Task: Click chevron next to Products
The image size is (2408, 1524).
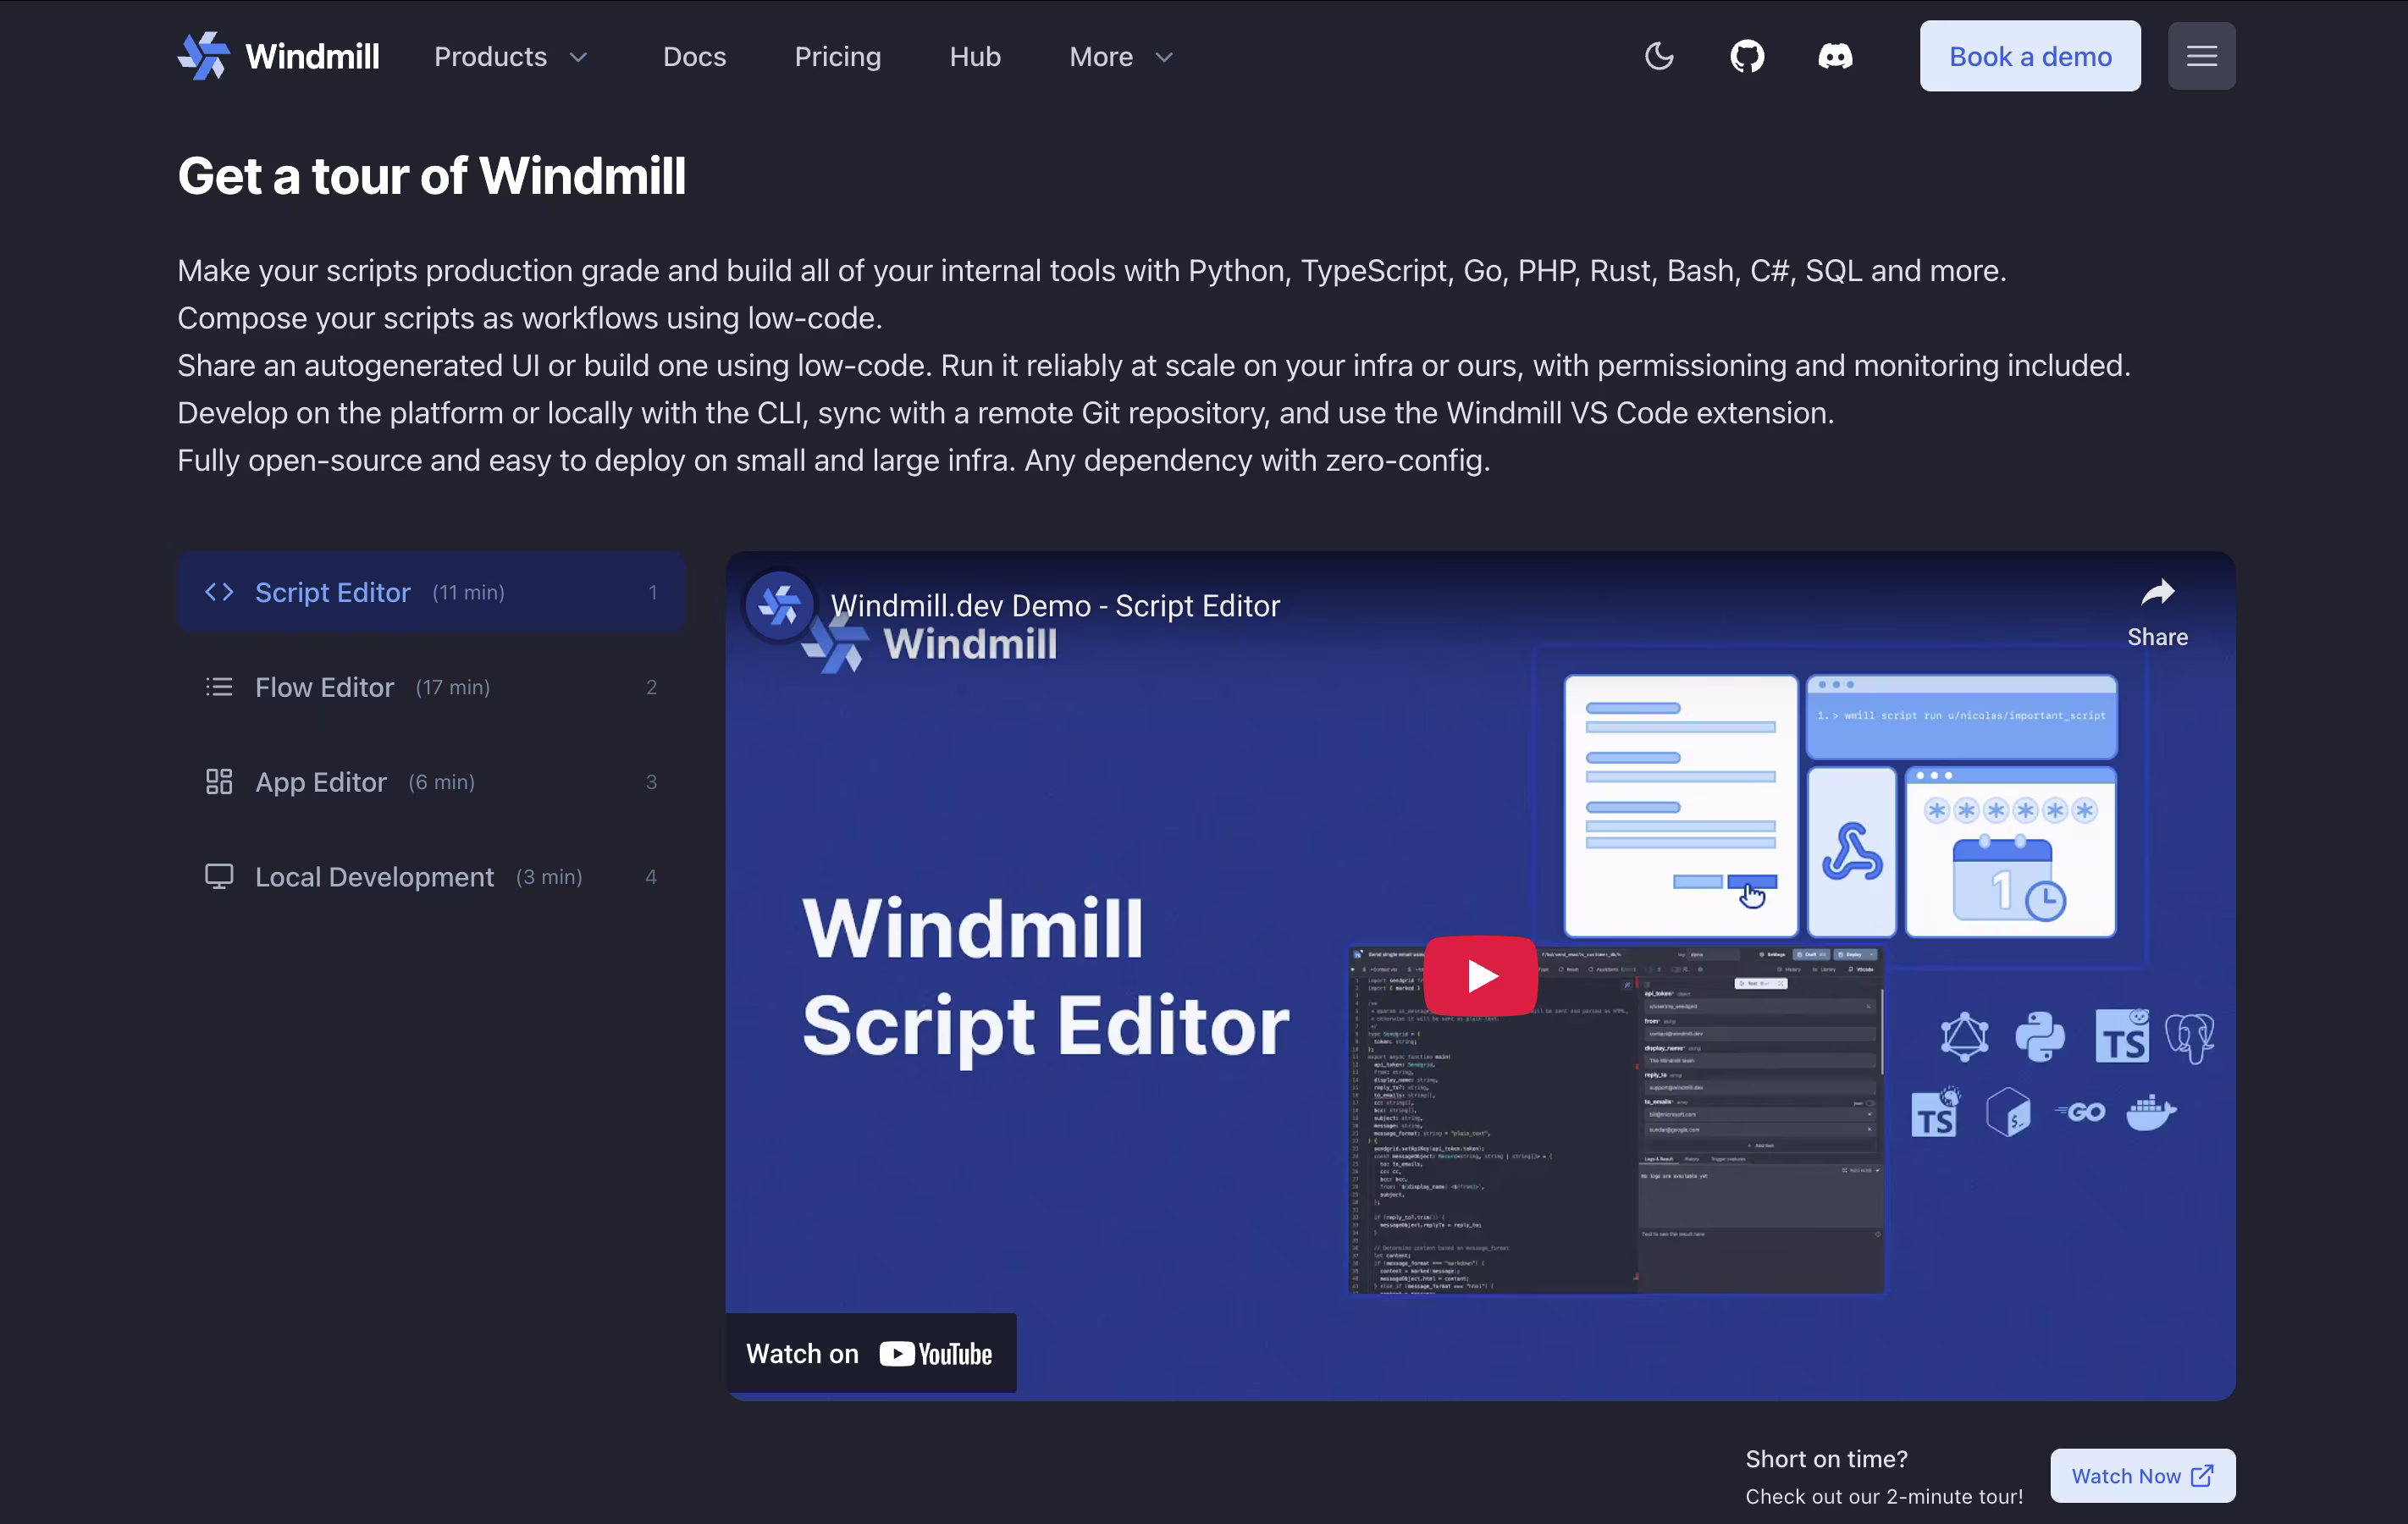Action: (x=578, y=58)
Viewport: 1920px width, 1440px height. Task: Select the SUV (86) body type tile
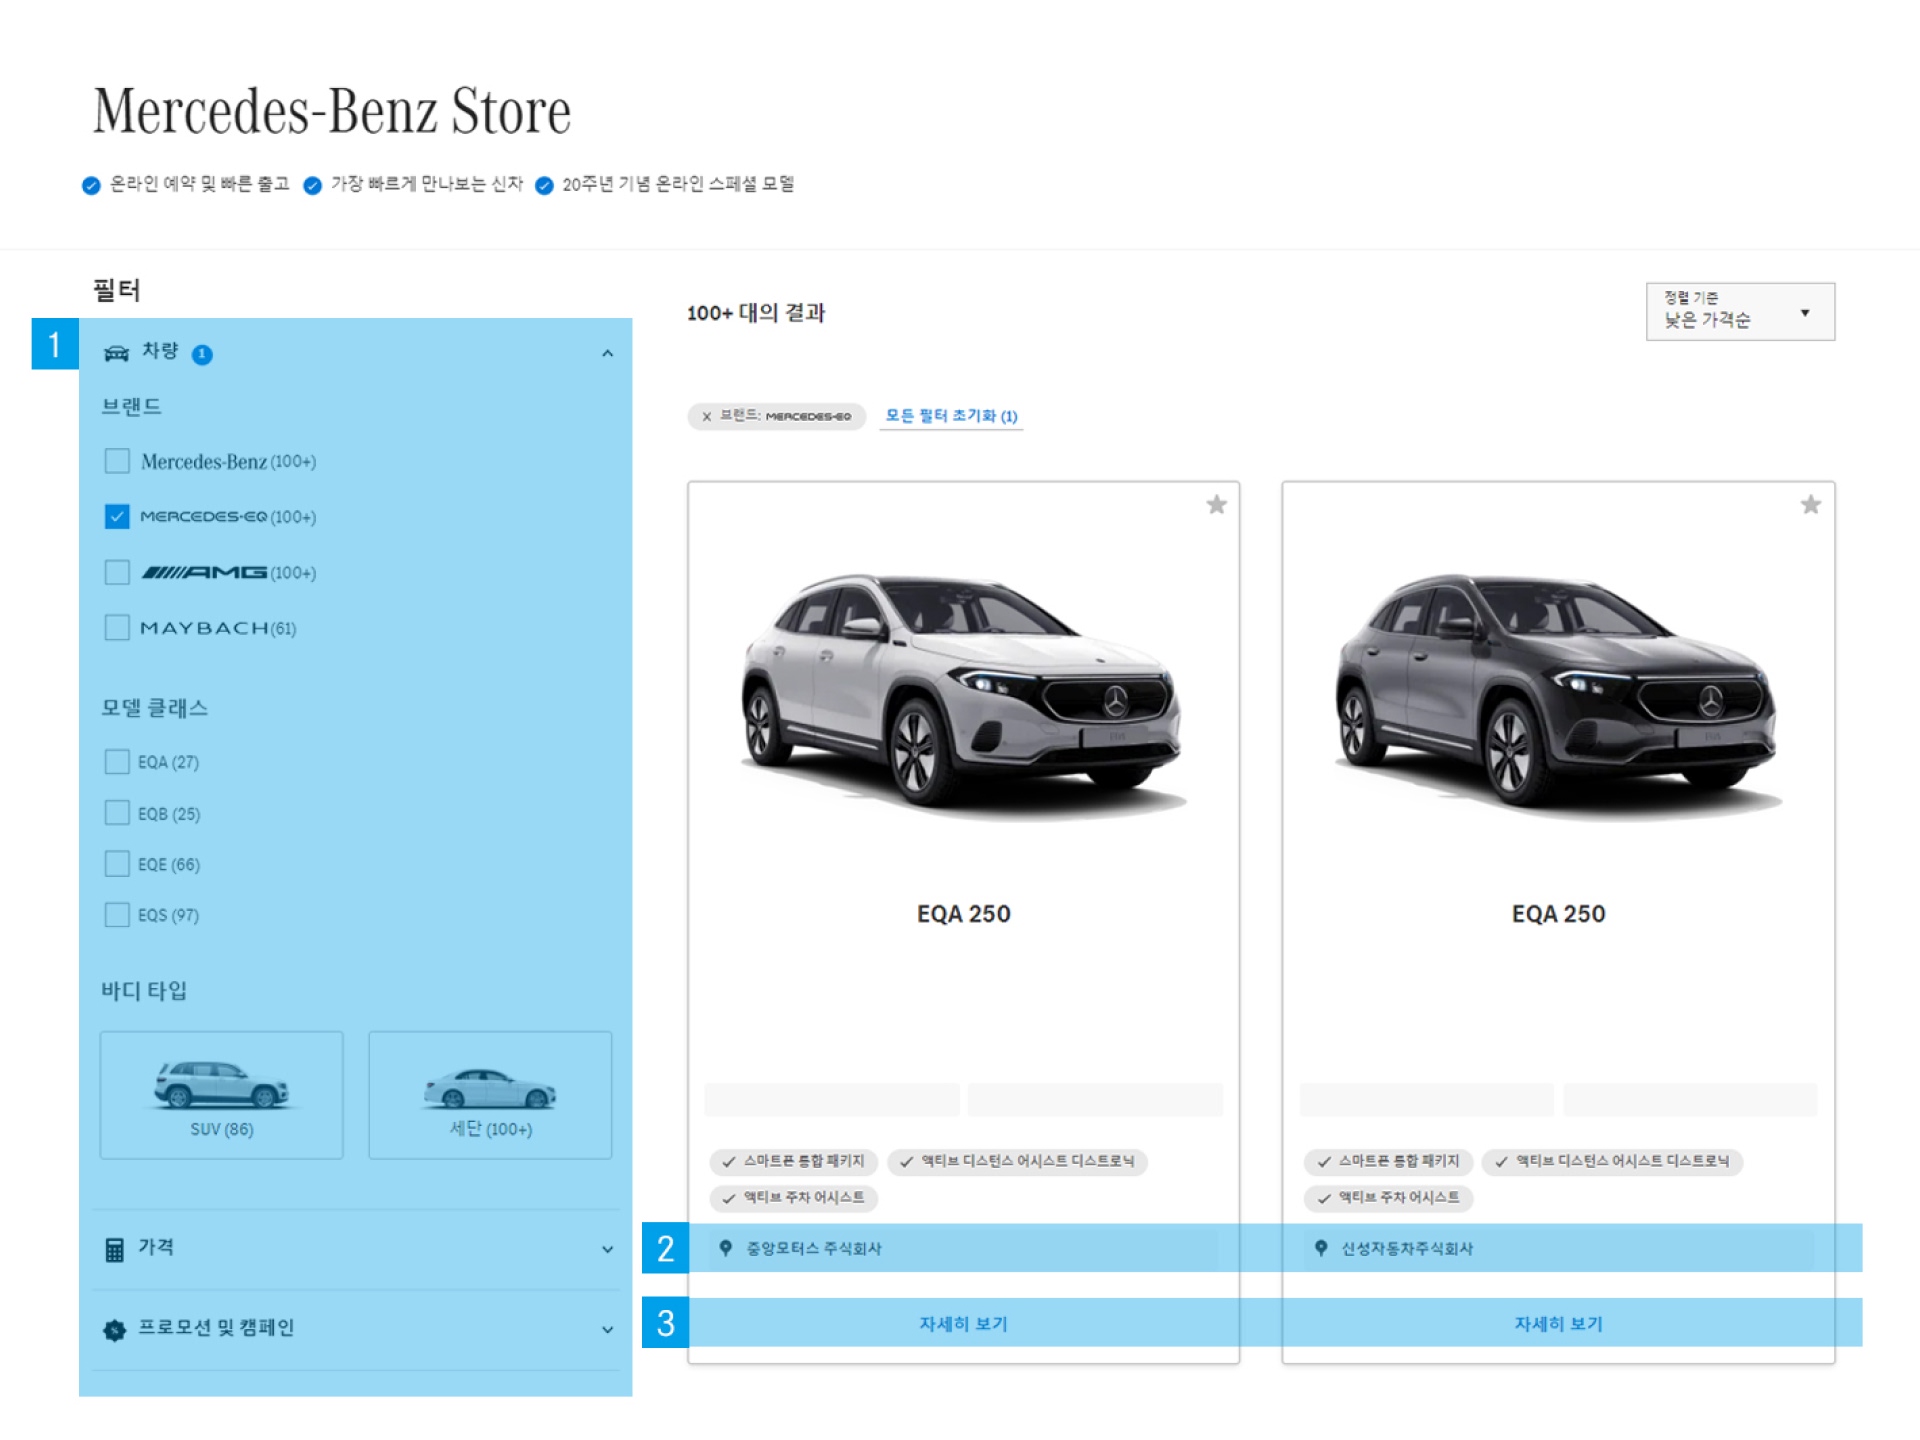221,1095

───

= AIM OF THE TASK =
Please output the lines from the line that contains "Viewport: 1920px width, 1440px" through the end of the records, both ends included, exactly and with no pictures.

= SOLUTION TO THIS EXERCISE =
Viewport: 1920px width, 1440px height. Task: Select the SUV (86) body type tile
221,1095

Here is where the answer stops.